In general, augmented bladder cancer, of which the dominant histological types are adenocarcinoma and urothelial carcinoma, has poor prognosis because of the high incidence of advanced stage at the time of diagnosis [12], although the prognosis of SCC arising after augmentation cystoplasty has not been well studied due to its rarity [1]. Surgery plays a central role in treatments for augmented bladder cancer. Systemic chemotherapy is also used in advanced cases [1], although, to our knowledge, no regimens including adjuvant and neoadjuvant therapy have been established. In the present case, we performed extended surgery, including resection of the augmented bladder and the adherent intestine and dissection of the mesenteric lymph nodes that were regional nodes of the small intestine according to the small intestine cancer guidelines, because the tumor was located on the ileal segment of the augmented bladder. Partial resection of the augmented bladder for non-urothelial carcinoma might be oncologically safe.
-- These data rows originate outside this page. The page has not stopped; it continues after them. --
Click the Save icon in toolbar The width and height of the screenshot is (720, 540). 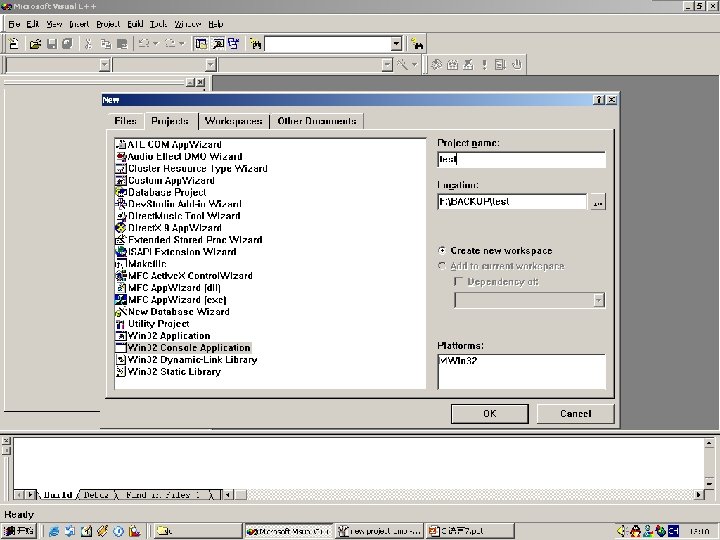pos(52,44)
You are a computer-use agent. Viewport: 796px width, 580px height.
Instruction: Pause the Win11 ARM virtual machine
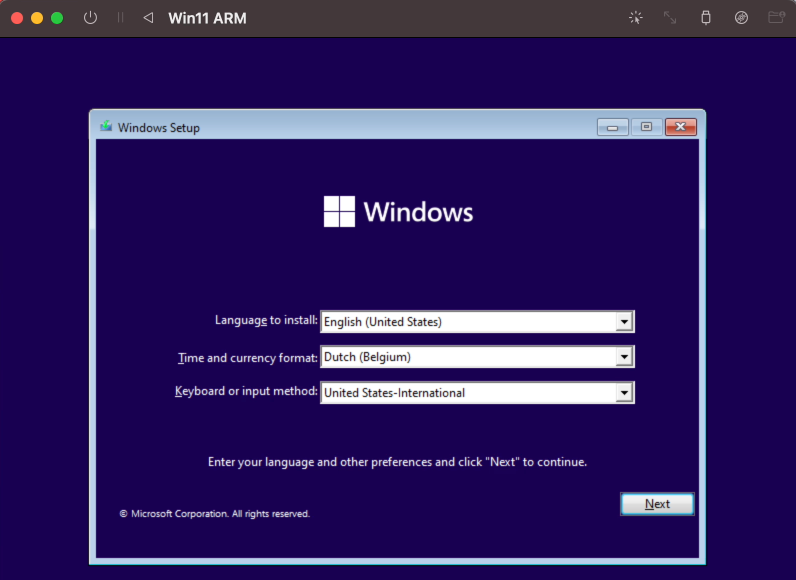(120, 18)
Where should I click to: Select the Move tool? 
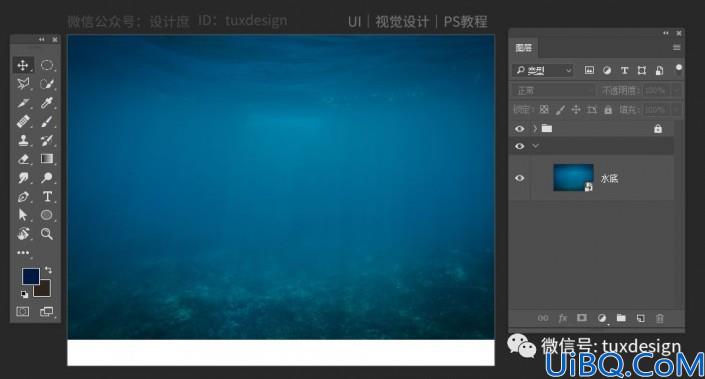(x=23, y=65)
However, careful consideration must be required for the application of bladder preservation, because it would raise concerns about reduced bladder capacity. Adjuvant chemotherapy was not given, since the efficacy of adjuvant chemotherapy has not been established to date. Although the latest version of the National Comprehensive Cancer Network guidelines recommend adjuvant chemotherapy for node-positive disease [4], the evidence supporting this is scant and the National Cancer Institute guidelines do not mention adjuvant chemotherapy [5]. An ongoing clinical trial evaluating the potential benefits of adjuvant chemotherapy for small intestine cancer will answer this clinical question [13]. However, close follow-up should be planned irrespective of adjuvant chemotherapy.
Conclusion
We reported a case of SCC arising from the ileal segment of an augmented bladder with mesenteric lymph node metastasis, which we treated with radical cystectomy and mesenteric lymph node dissection. The patient has survived for 7 years.
Extended surgery could be a treatment option for locally advanced augmented bladder cancers including mesenteric lymph node metastasis.